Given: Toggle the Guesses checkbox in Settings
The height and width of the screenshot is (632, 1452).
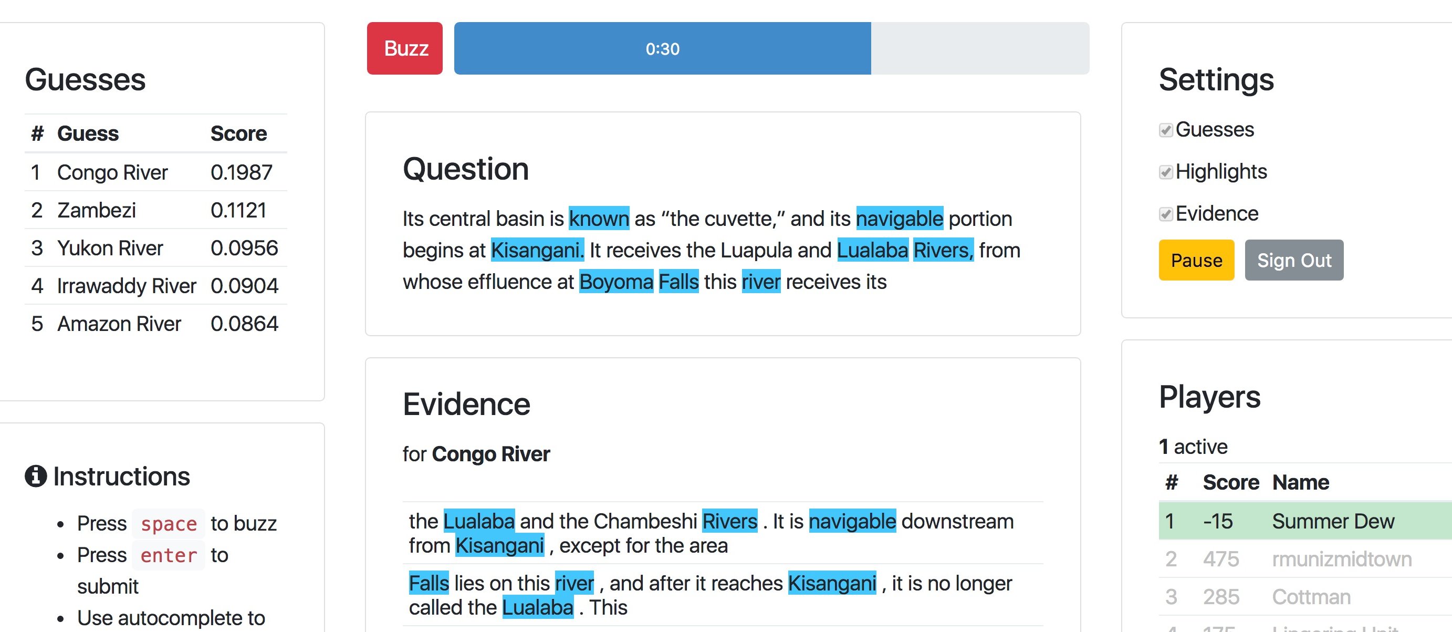Looking at the screenshot, I should point(1166,130).
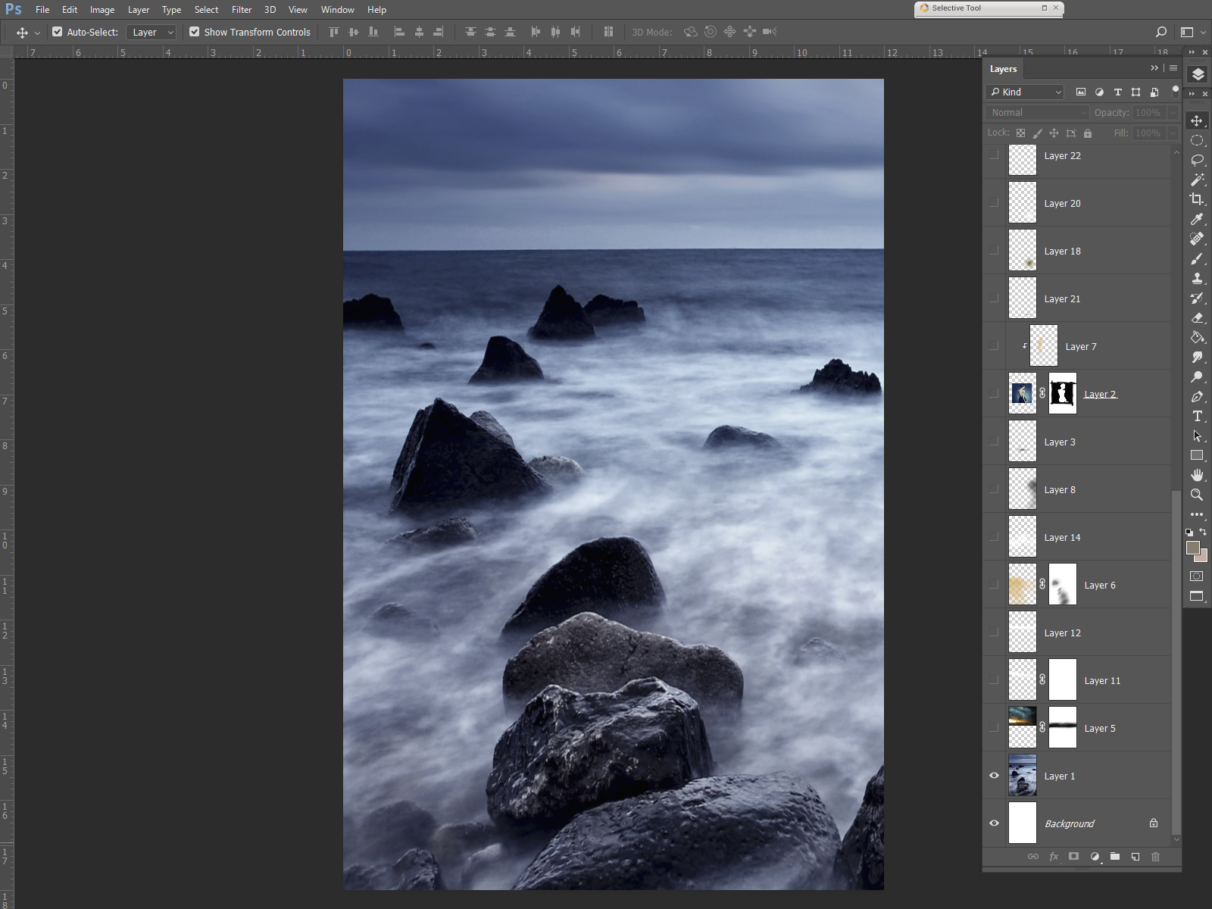Uncheck the Auto-Select checkbox
The height and width of the screenshot is (909, 1212).
(58, 32)
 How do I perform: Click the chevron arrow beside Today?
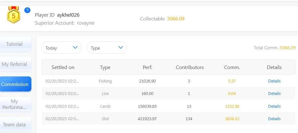click(75, 47)
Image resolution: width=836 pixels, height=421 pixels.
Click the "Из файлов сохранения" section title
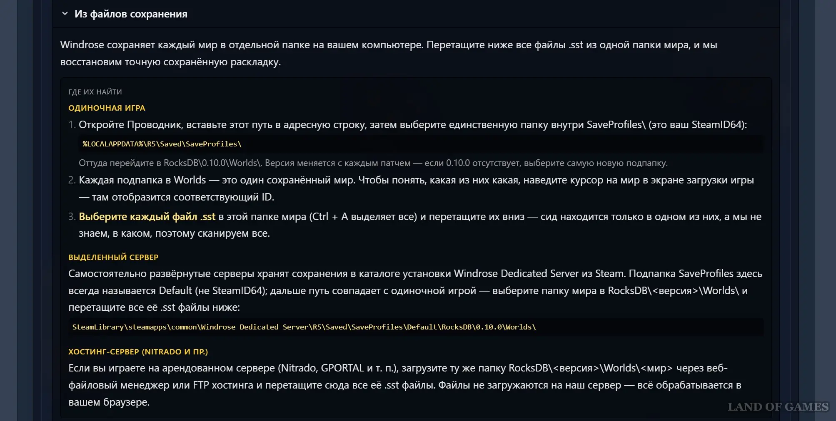[x=131, y=14]
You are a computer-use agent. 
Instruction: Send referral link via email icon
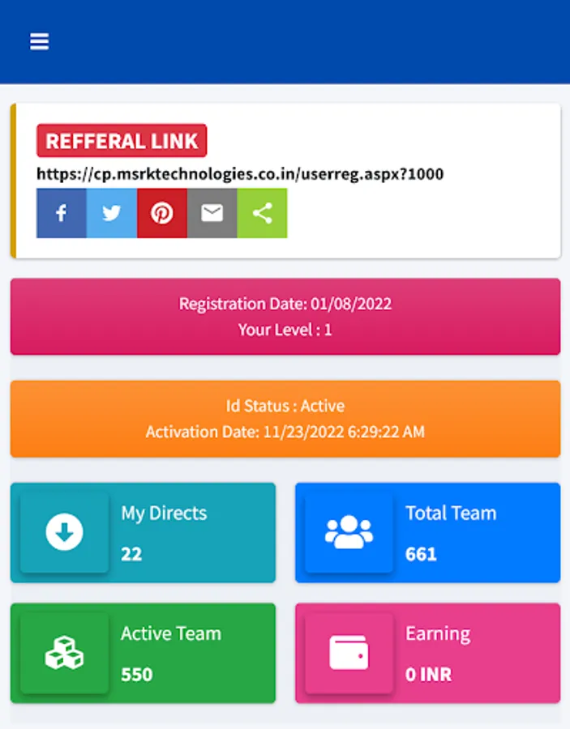click(x=212, y=213)
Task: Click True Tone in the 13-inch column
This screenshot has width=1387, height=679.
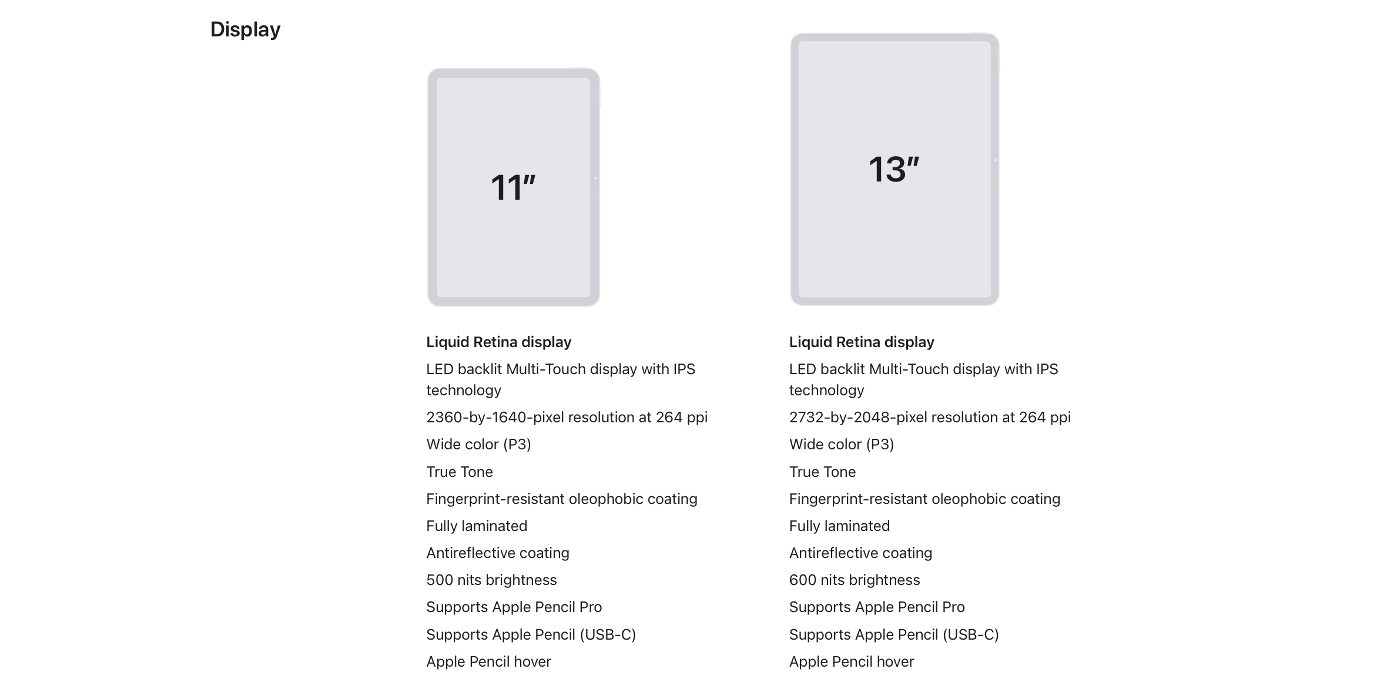Action: pos(822,472)
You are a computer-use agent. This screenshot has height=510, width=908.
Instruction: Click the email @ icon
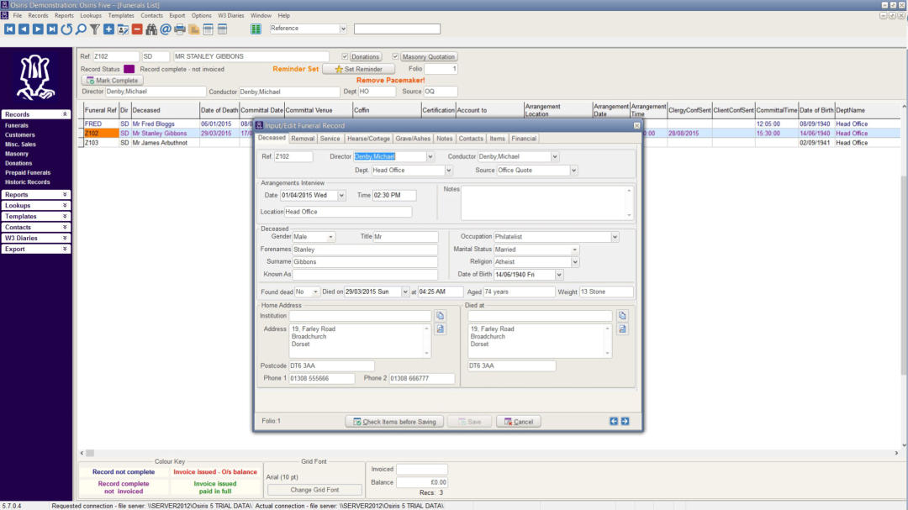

──────────────────────────────

● **What the exercise asks**: The entries are to be transcribed in full. Their pictures are not.

● **Exercise solution**:
Given: Toggle the Guesses checkbox in Settings
The height and width of the screenshot is (632, 1452).
Looking at the screenshot, I should point(1166,130).
Uncheck the Auto-Select checkbox
The height and width of the screenshot is (909, 1212).
(58, 32)
 How do I perform: Click the chevron arrow beside Today?
click(75, 47)
Image resolution: width=836 pixels, height=421 pixels.
Click the "Из файлов сохранения" section title
[x=131, y=14]
You are a computer-use agent. 
Instruction: Send referral link via email icon
click(x=212, y=213)
Task: Click True Tone in the 13-inch column
This screenshot has width=1387, height=679.
Action: pos(822,472)
You are a computer-use agent. This screenshot has height=510, width=908.
Instruction: Click the email @ icon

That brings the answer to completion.